Money Management Challenges
The Center of Disease Control and Prevention reports that vision disability is one of the top 10 disabilities among adults 18 years and older. The National Eye Institute reports that most people with color blindness are born with it, and even people who are not born with color blindness can experience different color variations. Colour Blind Awareness reports that there are more than 300 million cases of color blindness world wide. With this in mind, it's clear that many people experience vision impairments in a variety of ways.
Managing finances is often inherently a visual activity. However, we want to support inclusive approaches to money management and ways of supporting financial wellness that meets the needs of everyone, so we've compiled a list of ways that people with vision impairments can manage their finances, be it cash, or electronic.
Use a System to Identify Physical Cash
Creating a system to identify bills is a common practice people with vision impairments can use to better manage cash. For example, individuals can fold bills in different ways in order to distinguish which is which.
- $1 bills are kept flat,
- $5s are folded in half vertically,
- $10s are folded lengthwise,
- $20s are folded in quarters.
This is just one example of how to create a system to distinguish money. The important thing is to find one that is best to manage.
It's also important to note that some countries' physical currencies have different characteristics (size, color, etc.) to assist with identification. However, the United States' physical currency still has primarily the same size for bills even though coins are different sizes.
In today’s landscape, there are a lot of ATM’s across the US that are operated using speech automation. In order to use an accessible ATM, the individual can plug headphones in the jack on the ATM. The ATM will then automatically switch into an accessibility mode, and prompt you with audio instructions.

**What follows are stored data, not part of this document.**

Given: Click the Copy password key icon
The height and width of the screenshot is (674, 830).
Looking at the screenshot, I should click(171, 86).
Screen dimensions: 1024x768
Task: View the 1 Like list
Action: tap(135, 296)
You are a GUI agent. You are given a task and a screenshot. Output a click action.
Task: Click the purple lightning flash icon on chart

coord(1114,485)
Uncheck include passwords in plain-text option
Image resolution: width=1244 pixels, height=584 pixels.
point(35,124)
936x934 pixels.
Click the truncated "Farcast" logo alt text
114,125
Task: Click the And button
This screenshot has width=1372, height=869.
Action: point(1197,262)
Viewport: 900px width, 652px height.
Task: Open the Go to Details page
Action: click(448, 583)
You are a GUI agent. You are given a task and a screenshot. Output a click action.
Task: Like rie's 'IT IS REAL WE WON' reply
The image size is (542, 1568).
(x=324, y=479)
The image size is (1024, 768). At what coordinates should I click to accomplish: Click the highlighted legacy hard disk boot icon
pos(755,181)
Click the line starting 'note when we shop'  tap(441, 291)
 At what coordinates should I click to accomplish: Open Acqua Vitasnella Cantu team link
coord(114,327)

To find the closest ATM is located to you, you can call your bank’s customer service number or visit their website.
Remember, using an ATM outside of your financial institution's network may cost more money, so asking about available accessible ATM's when choosing a financial institution could help save money in the long run.
Online banking can be a great accessible source that allows you to access your checking, savings, credit card, and other financial accounts. Overall, most websites are accessible and able to be used with screen readers.
When looking for a financial institution, you may look for reviews of their apps from an accessibility perspective or ask if they have demo versions of their online banking portals for testing with screen readers for usability.
SMMC tries to enhance accessibility with our materials and web-resources on a continual basis. We recognize we have a long way to go still, but we actively seek out ways to improve our user experiences for everyone. Have a suggestion? Send us an email at firstname.lastname@example.org.
In conclusion, vision impairments affects a significant number of people worldwide. Everyone should feel empowered to manage their own finances. Creating accessible money management tools are imperative to make money management accessible for everyone!